MammyKaz Wed 23-Jan-13 12:21:37

Actually I'm now getting a little exasperated that the focus is primarily on your DDs actions & what she should have done instead. What about this boy??? What are the consequences that he is having to accept for his inappropriate behavior towards her??? If he didn't make her feel threatened he wouldn't have been pushed - this is where focus should be & the education needs to begin.
My DD isn't school age yet but she will be taught NOT to accept unwanted or threatening attention & take responsibility for making it clear it is unwanted - even if that results in pushing. This I hope will help see her right through her life. Otherwise we're in danger of breeding a generation of doormats that will always need an "authority" figure to deal with things on their behalf.

WilsonFrickett Wed 23-Jan-13 12:32:46

To be fair Mammy the question was AIBU to support DD's behaviour to the teacher. Lots of people have said one of the reasons the OP should speak to the teacher is so the boy's behaviour can be dealt with and the standards expected generally can be discussed.

Narked Wed 23-Jan-13 12:33:56

I'd be fine with what your DD did. She told him to stop, she moved away, he didn't stop.

I'd ask the school what their policy is on protecting children from this. What's the point in zero tolerance of pushing, hitting etc when they seem to tolerate other unwanted physical contact.

KhallDrogo Wed 23-Jan-13 19:03:23

I have spoken with her class teacher

She was of the opinion that;

1) dd should have been allowed to give her explanation of why she pushed and the boy needed an explanation of respecting personal space/boundaries

2) dd needs to feel safe and protected in school

She spoke to dd to this effect in my presence and said she would talk to her again tomorrow.

I said I appreciated that teachers are busy and it must be hard to ne involved in all the disputes every day AND that dd should have gone to a teacher before pushing. But that I would back her up if she felt that was her only option. Dds teacher is very professional and diplomatic and didn't challenge me on that

I'm very happy with her response

Goldmandra Wed 23-Jan-13 19:18:33

Good outcome I think smile

mrsjay Wed 23-Jan-13 19:20:13

yes it was a good positive outcome

cansu Wed 23-Jan-13 20:15:29

Ok let's imagine this scenario. A boy reports that your dd has been following him around and even pinched his bum whilst laughing and saying she fancied him. The boy pushes your dd over and she is upset and crying. What would you reaction be when the school tells you the boy was right to push your dd because she was hassling him? honestly, would you think it was ok?

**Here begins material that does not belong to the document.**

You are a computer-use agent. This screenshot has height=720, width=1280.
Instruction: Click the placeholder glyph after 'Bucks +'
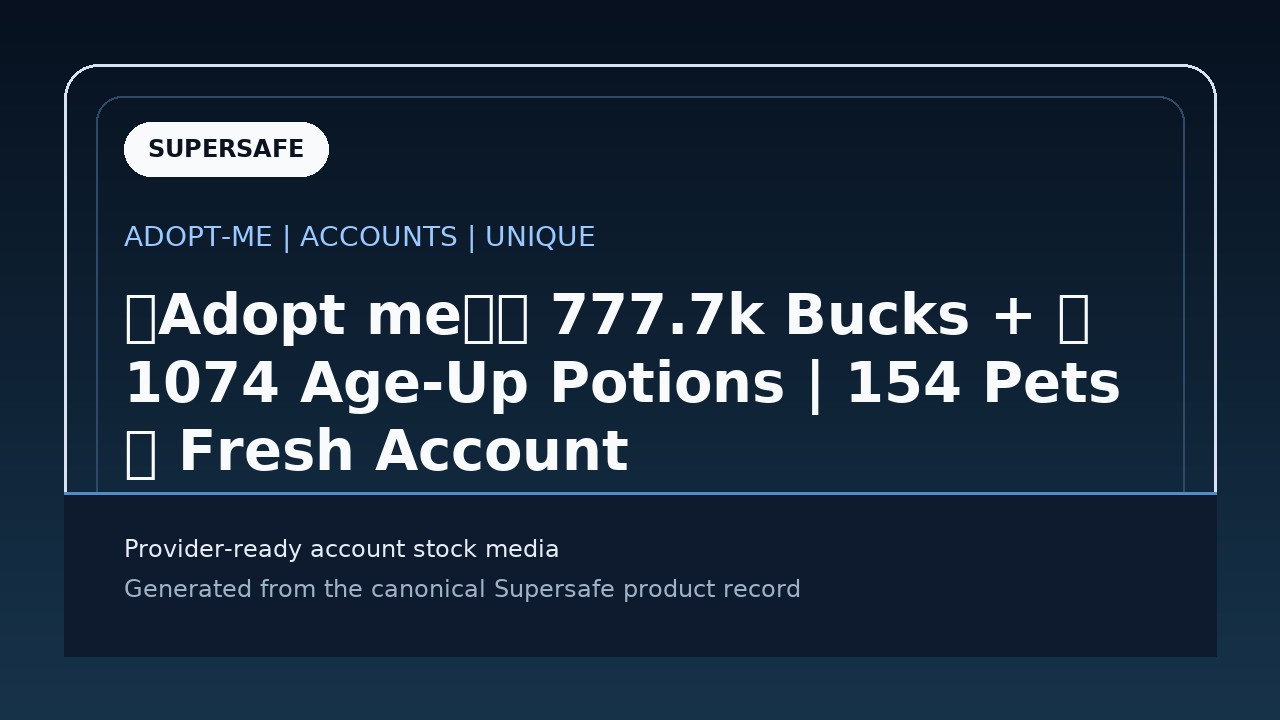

KhallDrogo Wed 23-Jan-13 20:27:10

i have thought about that alot cansu, because my motivation is definitely in preparing dd for life as a woman and avoiding/dealing with sexual assault/abuse from men...

1) i dont think the school are saying its ok that dd shoved the boy. she was told off for that. however the teacher is saying that the boys behaviour needs dealing with and that dd should feel she can go to a teacher.

i think that teacher just avoided getting into that conversation with me

2) i would actually think it was justifiable if dd was pushed in the scenario you describe. She does respect other peoples personal space/boundaries. I would be shocked and cross if I heard that she had been doing what you describe. I know dd would pack it in if asked, so it wouldn't escalate to her being pushed.

I think a 'push' is very different to a thump

Goldmandra Thu 24-Jan-13 08:20:39

If Khall's DD had hold of the boy in such a way that he couldn't walk away from her to tell a teacher he would be perfectly right to push her.

It's about using the minimum force necessary to stop the behaviour which is upsetting them.

That isn't a complicated principle for an 8 year old to understand.

Morloth Thu 24-Jan-13 10:11:29

If someone was trying to kiss/touch me and I had asked them not to, I would not hesitate to use violence to get them to stop.

I have taught my DSs that their bodies are theirs, more girls should be taught this.

If MY DSs were pinching someone's bum and had been asked to stop and they continued, I would think a shove is possibly the best thing they could hope for.

Stop when you are asked and you don't get shoved, not that complicated.